▶ **Saved data entries**:
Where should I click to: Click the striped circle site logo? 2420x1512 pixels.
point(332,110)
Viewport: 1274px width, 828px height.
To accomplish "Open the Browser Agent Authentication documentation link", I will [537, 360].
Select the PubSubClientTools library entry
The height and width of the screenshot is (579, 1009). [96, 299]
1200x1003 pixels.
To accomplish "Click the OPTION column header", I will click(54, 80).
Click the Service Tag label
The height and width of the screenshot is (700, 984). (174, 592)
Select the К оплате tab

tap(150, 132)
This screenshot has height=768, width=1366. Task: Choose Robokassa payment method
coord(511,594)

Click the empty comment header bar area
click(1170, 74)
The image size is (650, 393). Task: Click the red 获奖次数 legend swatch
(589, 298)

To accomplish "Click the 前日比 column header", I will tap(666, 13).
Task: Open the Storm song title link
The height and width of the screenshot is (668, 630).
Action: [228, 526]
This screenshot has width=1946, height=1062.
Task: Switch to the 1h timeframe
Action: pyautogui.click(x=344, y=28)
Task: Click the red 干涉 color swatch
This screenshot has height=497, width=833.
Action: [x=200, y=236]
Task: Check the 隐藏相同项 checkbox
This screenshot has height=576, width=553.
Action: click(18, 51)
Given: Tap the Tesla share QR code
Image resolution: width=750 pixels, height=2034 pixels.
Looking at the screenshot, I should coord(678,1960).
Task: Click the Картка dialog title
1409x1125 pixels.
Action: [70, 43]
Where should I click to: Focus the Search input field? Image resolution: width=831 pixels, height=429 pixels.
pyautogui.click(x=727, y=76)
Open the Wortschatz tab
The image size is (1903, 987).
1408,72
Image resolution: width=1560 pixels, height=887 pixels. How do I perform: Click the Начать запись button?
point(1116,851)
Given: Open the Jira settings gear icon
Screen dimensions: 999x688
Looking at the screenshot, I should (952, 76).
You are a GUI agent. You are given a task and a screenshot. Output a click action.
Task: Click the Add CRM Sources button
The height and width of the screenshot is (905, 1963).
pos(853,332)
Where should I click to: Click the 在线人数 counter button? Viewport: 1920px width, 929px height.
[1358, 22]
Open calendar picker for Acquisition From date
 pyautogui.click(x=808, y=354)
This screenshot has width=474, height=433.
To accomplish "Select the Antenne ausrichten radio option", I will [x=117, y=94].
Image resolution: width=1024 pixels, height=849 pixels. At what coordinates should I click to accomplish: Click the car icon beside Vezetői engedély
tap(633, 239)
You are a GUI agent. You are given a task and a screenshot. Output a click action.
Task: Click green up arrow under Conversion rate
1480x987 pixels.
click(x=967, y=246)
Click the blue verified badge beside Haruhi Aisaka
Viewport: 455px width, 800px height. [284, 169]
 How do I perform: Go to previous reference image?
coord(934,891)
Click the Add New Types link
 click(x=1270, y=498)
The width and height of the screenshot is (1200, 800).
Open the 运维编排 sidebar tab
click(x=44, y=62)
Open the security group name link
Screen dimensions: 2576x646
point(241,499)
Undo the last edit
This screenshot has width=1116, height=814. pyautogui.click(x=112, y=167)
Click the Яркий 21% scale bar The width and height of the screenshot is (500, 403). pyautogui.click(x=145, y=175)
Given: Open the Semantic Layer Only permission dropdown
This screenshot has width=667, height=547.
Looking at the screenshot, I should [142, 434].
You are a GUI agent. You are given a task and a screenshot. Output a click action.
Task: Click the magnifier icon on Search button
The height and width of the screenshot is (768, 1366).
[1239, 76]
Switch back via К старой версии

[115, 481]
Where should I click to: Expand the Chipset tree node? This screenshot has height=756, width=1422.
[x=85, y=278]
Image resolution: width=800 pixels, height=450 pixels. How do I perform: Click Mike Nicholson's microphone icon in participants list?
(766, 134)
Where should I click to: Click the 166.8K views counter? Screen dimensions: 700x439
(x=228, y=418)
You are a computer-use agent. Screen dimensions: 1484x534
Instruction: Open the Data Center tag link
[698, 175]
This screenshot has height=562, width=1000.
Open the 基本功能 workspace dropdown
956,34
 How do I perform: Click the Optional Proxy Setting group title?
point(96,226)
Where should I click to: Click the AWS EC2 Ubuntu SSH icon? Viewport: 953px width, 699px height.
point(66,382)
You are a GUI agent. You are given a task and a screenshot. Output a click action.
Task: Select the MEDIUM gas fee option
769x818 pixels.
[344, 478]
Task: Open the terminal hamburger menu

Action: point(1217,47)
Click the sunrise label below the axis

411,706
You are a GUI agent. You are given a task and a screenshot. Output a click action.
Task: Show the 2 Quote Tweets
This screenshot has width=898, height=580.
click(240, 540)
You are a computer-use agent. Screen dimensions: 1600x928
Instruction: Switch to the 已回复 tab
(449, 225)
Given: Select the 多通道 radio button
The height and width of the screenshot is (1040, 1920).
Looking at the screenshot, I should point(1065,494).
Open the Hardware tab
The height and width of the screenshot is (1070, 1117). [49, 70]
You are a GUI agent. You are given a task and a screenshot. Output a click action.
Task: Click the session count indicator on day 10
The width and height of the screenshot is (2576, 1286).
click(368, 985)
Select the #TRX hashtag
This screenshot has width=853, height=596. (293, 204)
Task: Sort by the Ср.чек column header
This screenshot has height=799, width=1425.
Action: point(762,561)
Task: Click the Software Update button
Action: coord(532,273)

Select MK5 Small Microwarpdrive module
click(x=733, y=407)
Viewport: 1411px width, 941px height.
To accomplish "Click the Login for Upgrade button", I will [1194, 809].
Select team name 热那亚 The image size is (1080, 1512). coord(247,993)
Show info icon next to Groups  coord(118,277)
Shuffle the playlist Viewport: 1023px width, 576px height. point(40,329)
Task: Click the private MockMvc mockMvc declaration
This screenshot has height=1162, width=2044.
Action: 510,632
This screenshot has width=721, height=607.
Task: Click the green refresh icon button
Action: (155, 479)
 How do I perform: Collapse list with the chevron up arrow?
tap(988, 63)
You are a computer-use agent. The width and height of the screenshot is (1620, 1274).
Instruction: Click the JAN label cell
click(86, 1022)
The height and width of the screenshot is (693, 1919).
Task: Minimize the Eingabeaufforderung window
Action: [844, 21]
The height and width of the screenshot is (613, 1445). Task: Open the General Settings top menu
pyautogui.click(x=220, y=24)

▶ **EXERCISE GOAL**:
Reproduce each line of the records in which the word "Show" appears.

▶ **TASK RESULT**:
Task: Show the 2 Quote Tweets
Show info icon next to Groups  coord(118,277)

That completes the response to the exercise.